- _STORED ROWS_:

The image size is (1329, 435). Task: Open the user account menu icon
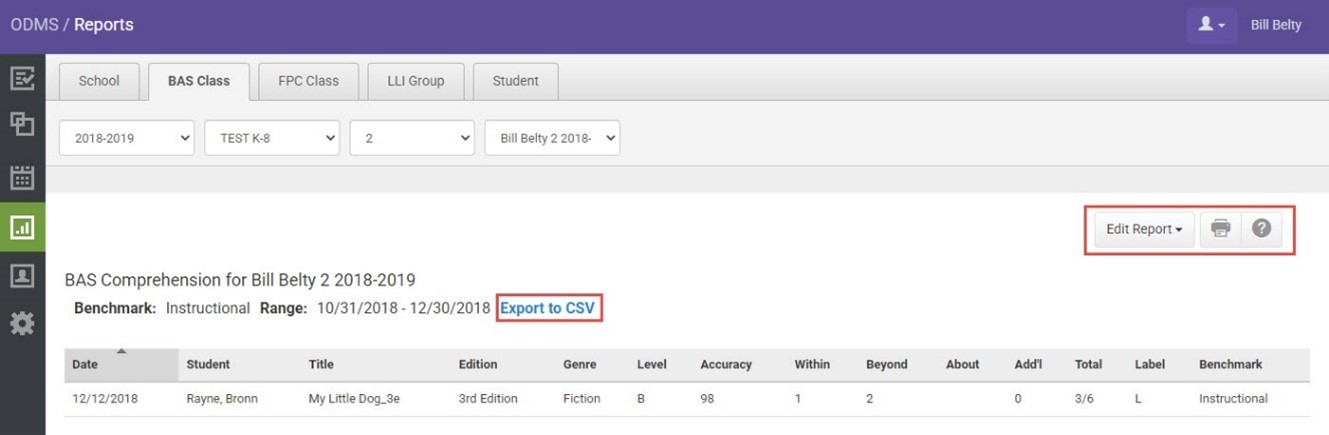1211,25
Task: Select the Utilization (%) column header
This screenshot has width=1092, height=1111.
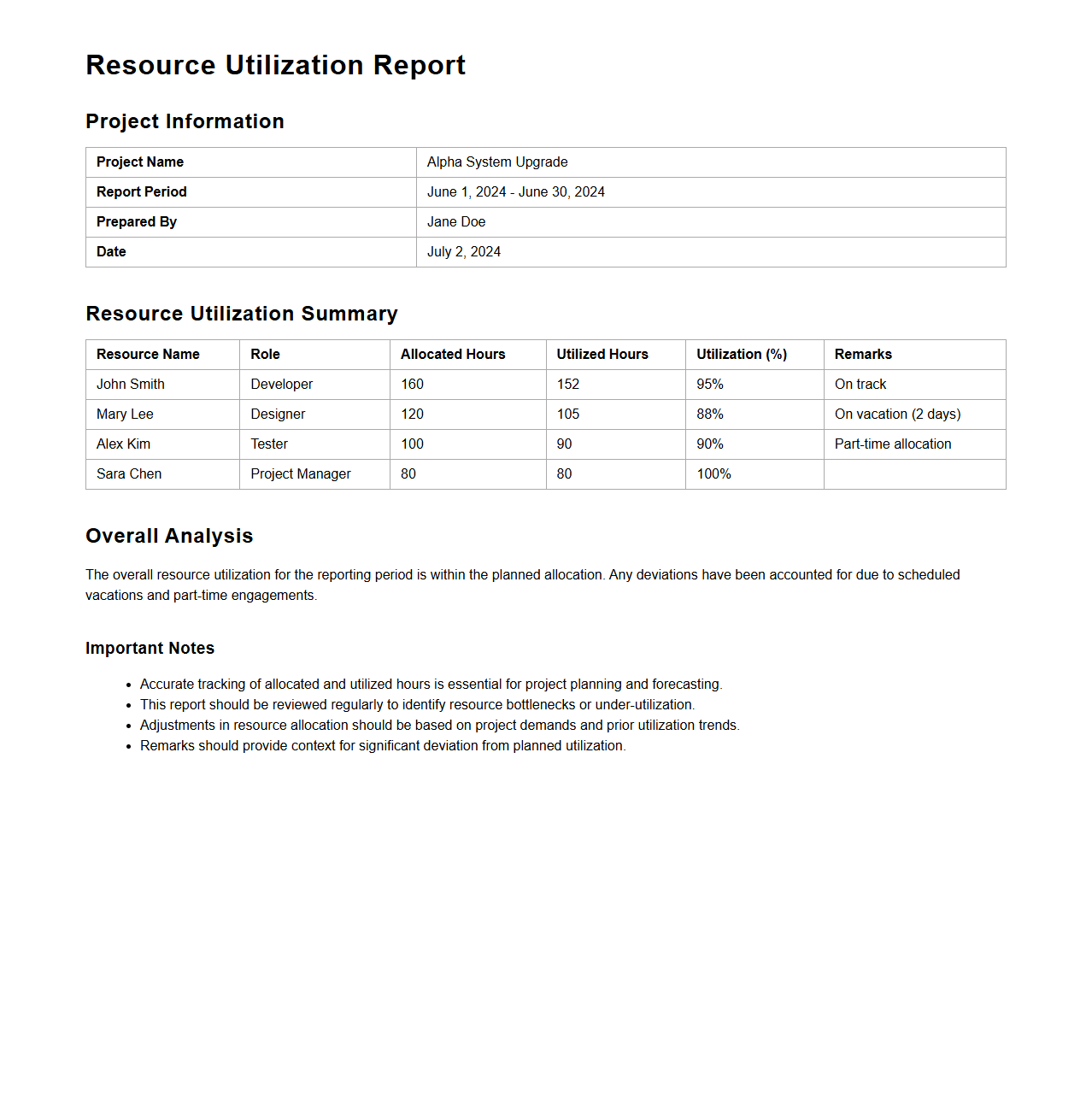Action: pyautogui.click(x=742, y=355)
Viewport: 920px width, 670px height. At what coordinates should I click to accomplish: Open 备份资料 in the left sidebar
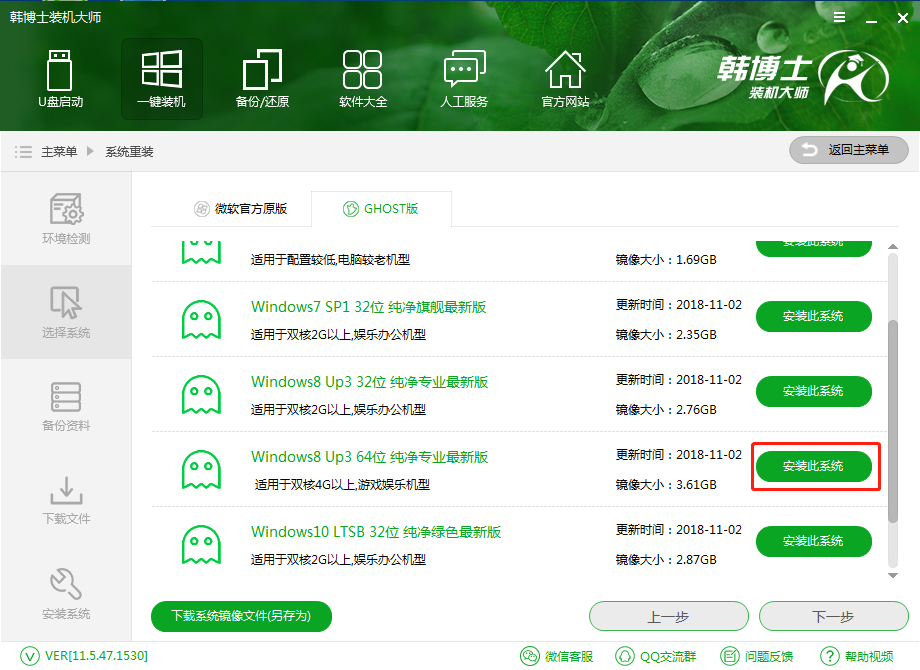point(66,405)
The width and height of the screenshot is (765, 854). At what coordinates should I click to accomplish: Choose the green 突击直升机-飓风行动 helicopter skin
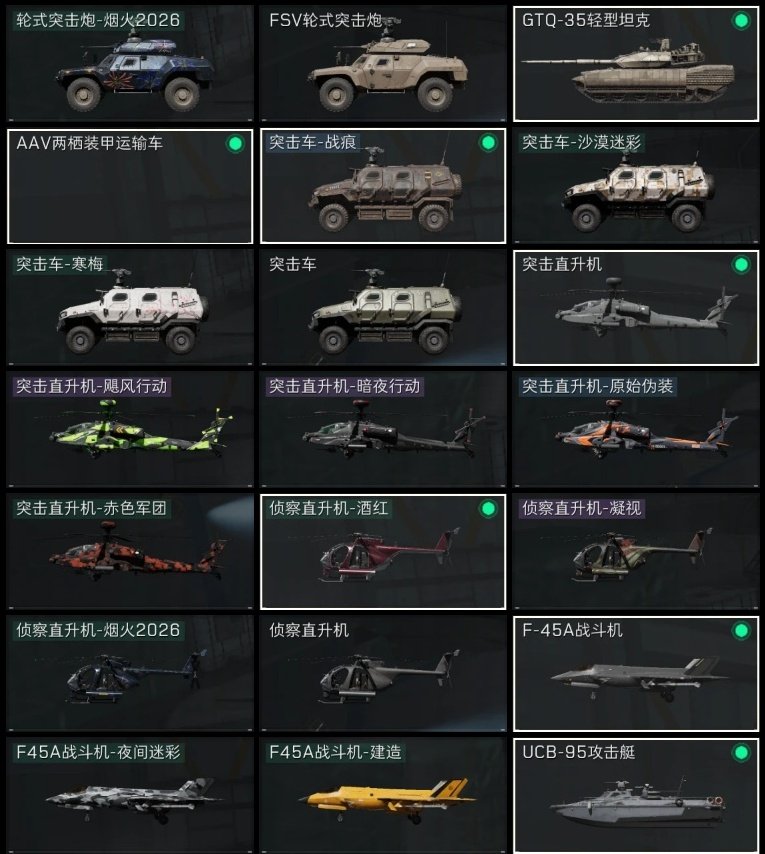(x=130, y=430)
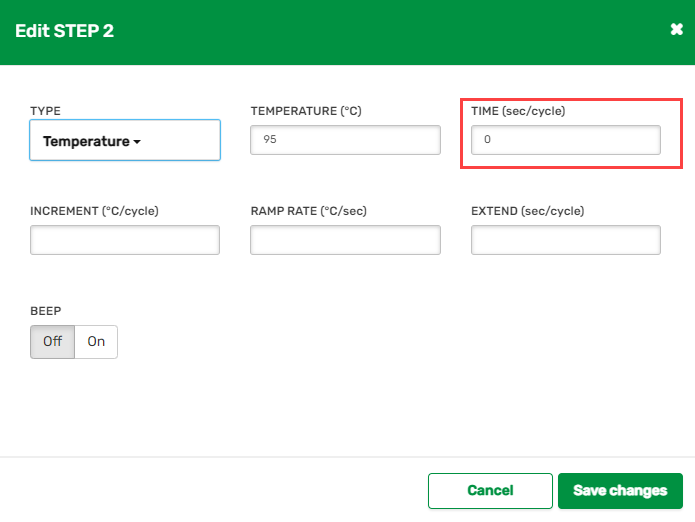Click the TIME (sec/cycle) label
The height and width of the screenshot is (522, 695).
click(x=518, y=111)
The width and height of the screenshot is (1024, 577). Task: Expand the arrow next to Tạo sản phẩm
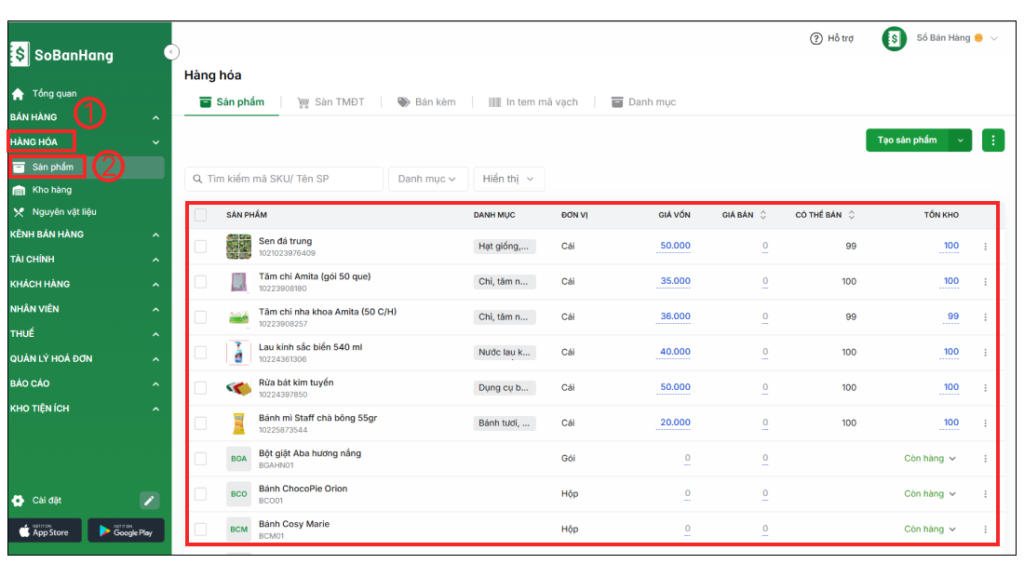pyautogui.click(x=961, y=140)
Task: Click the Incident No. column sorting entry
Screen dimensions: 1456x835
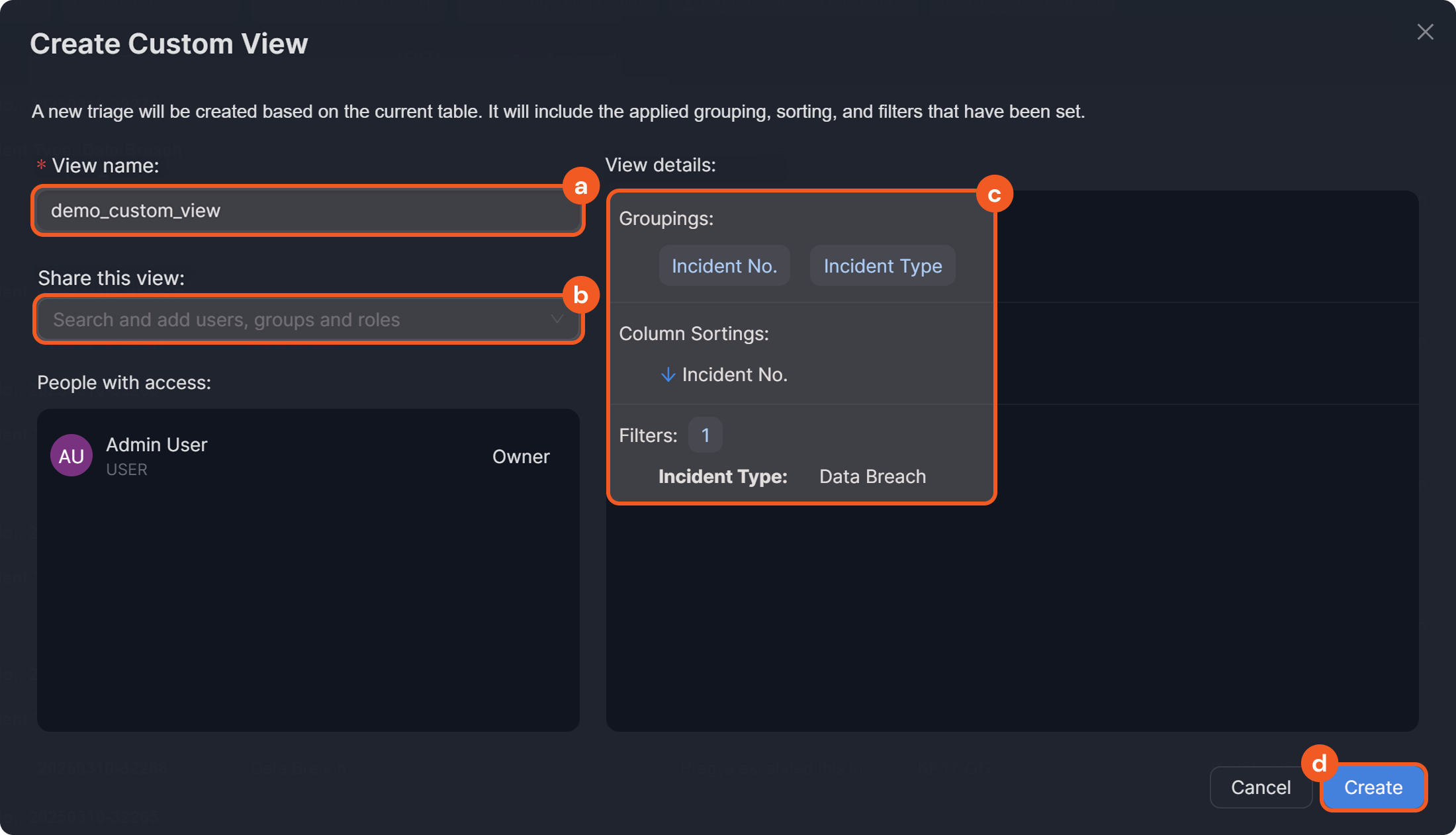Action: tap(735, 374)
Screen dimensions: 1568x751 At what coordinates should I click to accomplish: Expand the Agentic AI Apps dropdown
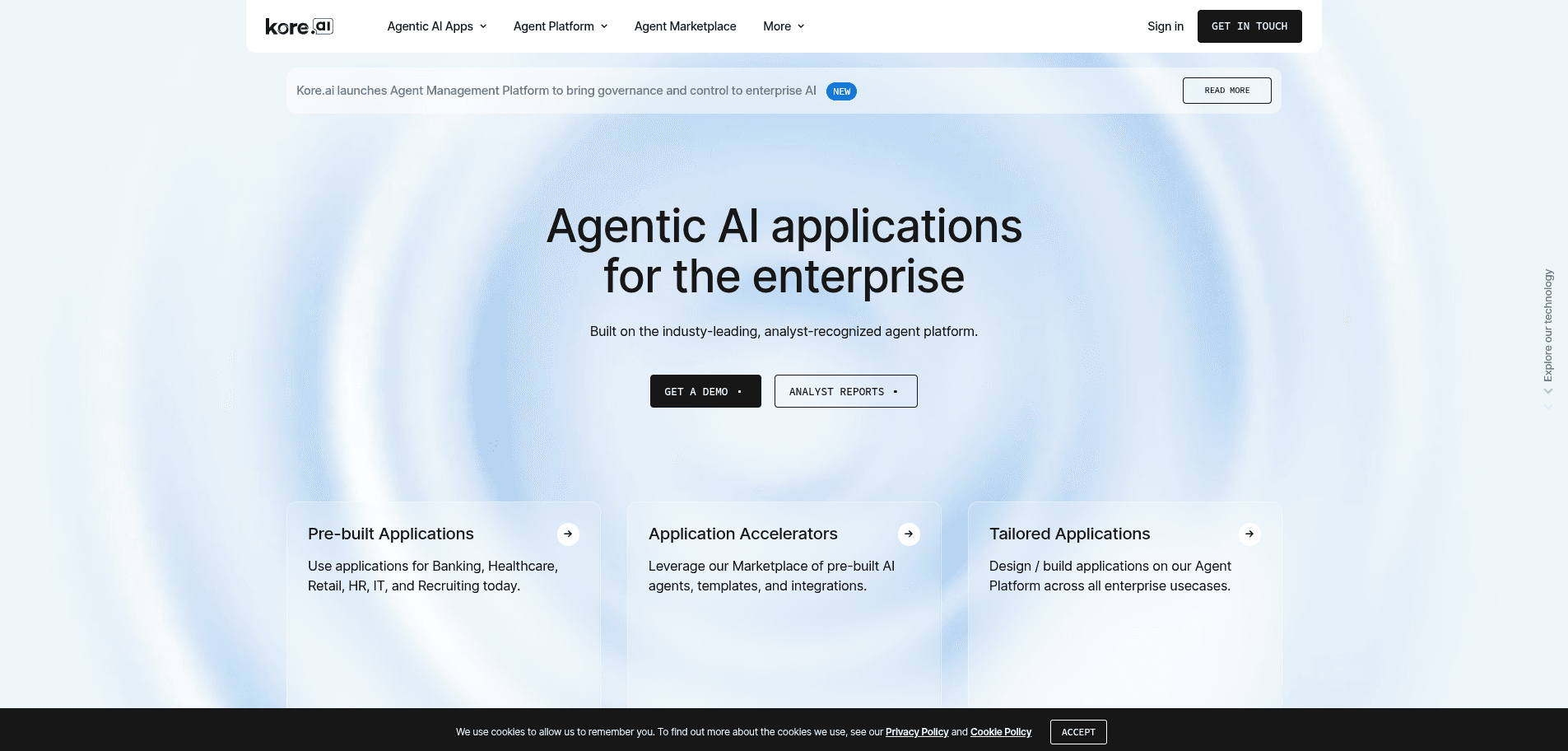point(436,26)
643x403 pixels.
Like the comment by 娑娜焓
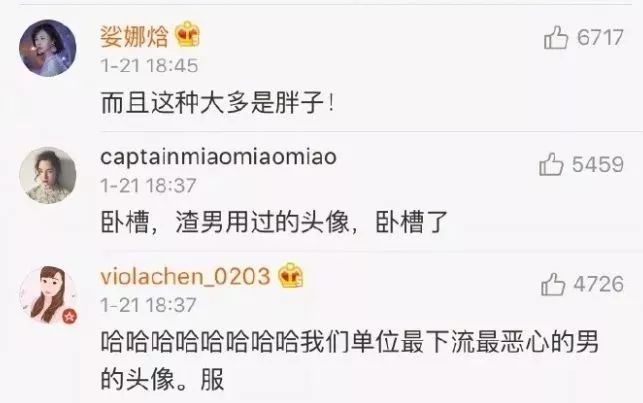pyautogui.click(x=556, y=37)
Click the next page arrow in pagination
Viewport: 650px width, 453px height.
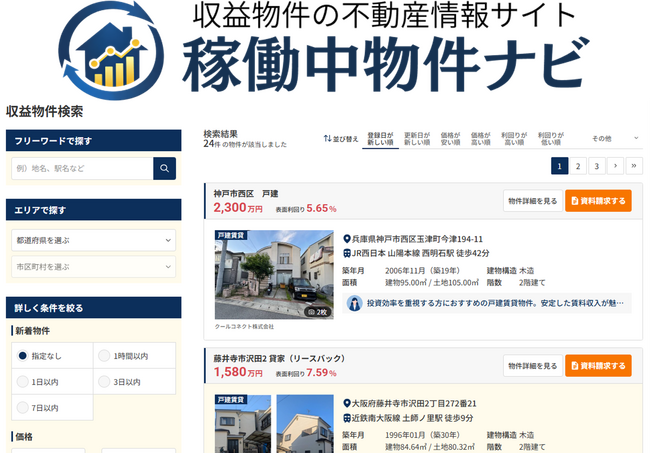tap(615, 166)
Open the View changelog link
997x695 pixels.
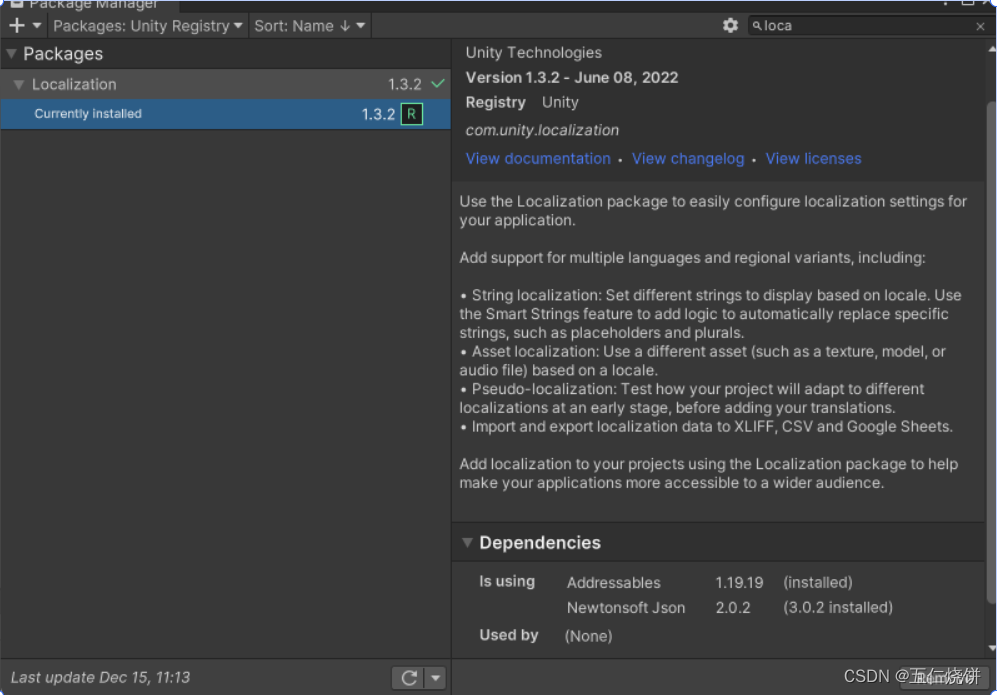coord(688,159)
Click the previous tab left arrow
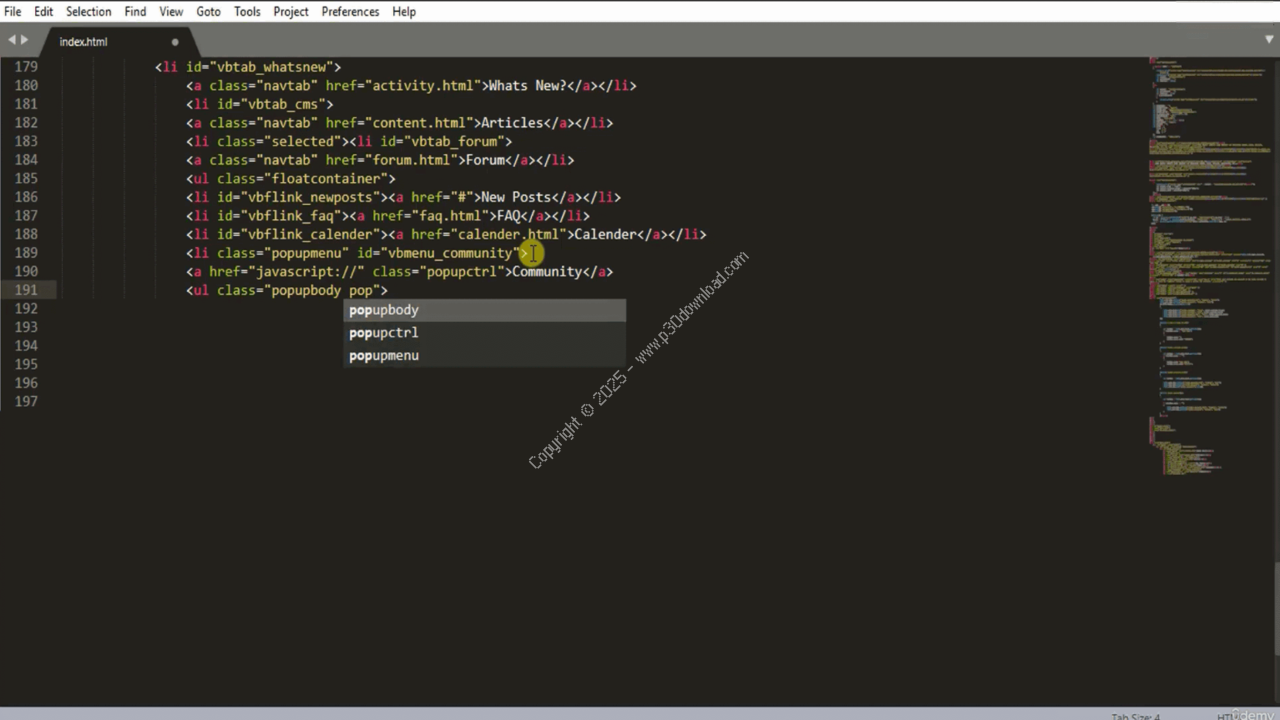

- _YOUR GOAL_:
Copy out the lines above word for word, leaving out the pictures.

- _OUTPUT FOR THIS EXERCISE_:
The image size is (1329, 435). Task: Open the user account menu icon
1211,25
Task: Select the Utilization (%) column header
This screenshot has width=1092, height=1111.
Action: pyautogui.click(x=742, y=355)
Viewport: 920px width, 670px height. At what coordinates should I click to accomplish: Open 备份资料 in the left sidebar
point(66,405)
The width and height of the screenshot is (765, 854). At what coordinates should I click to accomplish: Choose the green 突击直升机-飓风行动 helicopter skin
(x=130, y=430)
Click the TIME (sec/cycle) label
The height and width of the screenshot is (522, 695).
click(x=518, y=111)
The width and height of the screenshot is (1024, 577). Task: Expand the arrow next to Tạo sản phẩm
pyautogui.click(x=961, y=140)
Task: Click the Incident No. column sorting entry
Screen dimensions: 1456x835
Action: tap(735, 374)
Screen dimensions: 1568x751 At what coordinates should I click to accomplish: Expand the Agentic AI Apps dropdown
point(436,26)
643x403 pixels.
Like the comment by 娑娜焓
pyautogui.click(x=556, y=37)
Click the next page arrow in pagination
Viewport: 650px width, 453px height.
tap(615, 166)
Open the View changelog link
997x695 pixels.
coord(688,159)
Click the previous tab left arrow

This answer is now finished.